§ Exercise
Express the entries below as a JSON list of strings, one string per line with blank lines omitted. Cover only the lines from the very first line of the entries through the line containing "click(572, 861)", including both of those lines.

§ Exercise materials

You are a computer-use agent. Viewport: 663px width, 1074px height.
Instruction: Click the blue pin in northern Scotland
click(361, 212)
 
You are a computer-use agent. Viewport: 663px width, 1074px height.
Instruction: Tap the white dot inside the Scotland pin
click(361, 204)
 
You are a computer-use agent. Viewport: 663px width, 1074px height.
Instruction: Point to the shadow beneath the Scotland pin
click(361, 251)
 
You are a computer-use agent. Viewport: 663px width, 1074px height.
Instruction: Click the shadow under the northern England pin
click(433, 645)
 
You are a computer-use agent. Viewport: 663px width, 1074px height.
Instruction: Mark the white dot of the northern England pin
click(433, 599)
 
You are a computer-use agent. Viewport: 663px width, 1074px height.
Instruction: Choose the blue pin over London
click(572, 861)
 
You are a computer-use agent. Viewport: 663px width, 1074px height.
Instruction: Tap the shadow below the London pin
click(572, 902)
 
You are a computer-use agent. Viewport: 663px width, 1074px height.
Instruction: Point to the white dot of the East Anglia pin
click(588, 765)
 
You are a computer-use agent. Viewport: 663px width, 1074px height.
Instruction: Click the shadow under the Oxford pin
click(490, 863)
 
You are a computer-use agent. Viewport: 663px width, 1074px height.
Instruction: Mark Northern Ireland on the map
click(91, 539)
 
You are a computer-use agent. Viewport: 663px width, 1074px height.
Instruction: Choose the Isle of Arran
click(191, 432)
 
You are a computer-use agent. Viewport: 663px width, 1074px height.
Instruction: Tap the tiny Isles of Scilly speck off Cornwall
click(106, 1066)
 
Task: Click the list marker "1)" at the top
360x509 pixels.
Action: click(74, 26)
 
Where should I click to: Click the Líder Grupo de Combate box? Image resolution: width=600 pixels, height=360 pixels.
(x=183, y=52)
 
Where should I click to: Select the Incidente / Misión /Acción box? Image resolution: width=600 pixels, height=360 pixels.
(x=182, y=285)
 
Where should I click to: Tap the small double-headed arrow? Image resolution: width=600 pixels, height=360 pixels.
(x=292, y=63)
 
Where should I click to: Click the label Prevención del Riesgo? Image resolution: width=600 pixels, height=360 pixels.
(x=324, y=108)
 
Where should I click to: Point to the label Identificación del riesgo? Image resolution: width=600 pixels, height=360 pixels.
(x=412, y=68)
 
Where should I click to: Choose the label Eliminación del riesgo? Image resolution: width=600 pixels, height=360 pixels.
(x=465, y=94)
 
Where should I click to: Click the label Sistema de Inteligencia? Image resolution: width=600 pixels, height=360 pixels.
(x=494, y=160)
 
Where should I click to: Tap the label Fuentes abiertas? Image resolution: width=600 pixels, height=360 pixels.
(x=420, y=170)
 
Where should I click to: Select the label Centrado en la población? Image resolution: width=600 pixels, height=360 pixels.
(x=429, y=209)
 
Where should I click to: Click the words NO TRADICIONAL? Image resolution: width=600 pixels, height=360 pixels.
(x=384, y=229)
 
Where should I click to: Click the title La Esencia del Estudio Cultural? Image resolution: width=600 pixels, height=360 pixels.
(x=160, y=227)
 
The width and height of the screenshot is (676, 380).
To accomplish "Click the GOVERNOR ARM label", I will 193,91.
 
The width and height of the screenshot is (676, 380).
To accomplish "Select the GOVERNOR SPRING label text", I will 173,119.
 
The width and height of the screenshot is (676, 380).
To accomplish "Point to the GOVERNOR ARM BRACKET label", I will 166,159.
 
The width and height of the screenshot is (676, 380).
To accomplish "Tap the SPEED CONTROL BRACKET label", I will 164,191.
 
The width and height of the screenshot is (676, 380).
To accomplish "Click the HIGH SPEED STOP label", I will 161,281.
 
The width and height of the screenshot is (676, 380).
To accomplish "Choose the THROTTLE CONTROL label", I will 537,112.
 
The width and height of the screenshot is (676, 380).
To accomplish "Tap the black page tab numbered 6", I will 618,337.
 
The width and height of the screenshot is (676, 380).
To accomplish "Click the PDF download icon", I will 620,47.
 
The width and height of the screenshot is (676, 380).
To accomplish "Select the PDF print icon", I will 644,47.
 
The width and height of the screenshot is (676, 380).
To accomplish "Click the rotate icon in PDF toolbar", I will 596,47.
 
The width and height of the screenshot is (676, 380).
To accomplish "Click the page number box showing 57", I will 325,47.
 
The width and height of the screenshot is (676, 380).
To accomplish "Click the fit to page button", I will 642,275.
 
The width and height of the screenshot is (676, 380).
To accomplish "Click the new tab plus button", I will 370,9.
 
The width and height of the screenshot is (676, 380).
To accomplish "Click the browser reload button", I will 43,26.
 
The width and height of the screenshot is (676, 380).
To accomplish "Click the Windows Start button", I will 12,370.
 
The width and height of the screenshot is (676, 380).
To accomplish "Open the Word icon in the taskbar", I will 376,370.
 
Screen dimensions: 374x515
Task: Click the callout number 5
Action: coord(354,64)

§ Response to this exercise
[
  "You are a computer-use agent. Viewport: 663px width, 1074px height.",
  "Instruction: Click the blue pin in northern Scotland",
  "click(361, 212)",
  "You are a computer-use agent. Viewport: 663px width, 1074px height.",
  "Instruction: Tap the white dot inside the Scotland pin",
  "click(361, 204)",
  "You are a computer-use agent. Viewport: 663px width, 1074px height.",
  "Instruction: Point to the shadow beneath the Scotland pin",
  "click(361, 251)",
  "You are a computer-use agent. Viewport: 663px width, 1074px height.",
  "Instruction: Click the shadow under the northern England pin",
  "click(433, 645)",
  "You are a computer-use agent. Viewport: 663px width, 1074px height.",
  "Instruction: Mark the white dot of the northern England pin",
  "click(433, 599)",
  "You are a computer-use agent. Viewport: 663px width, 1074px height.",
  "Instruction: Choose the blue pin over London",
  "click(572, 861)"
]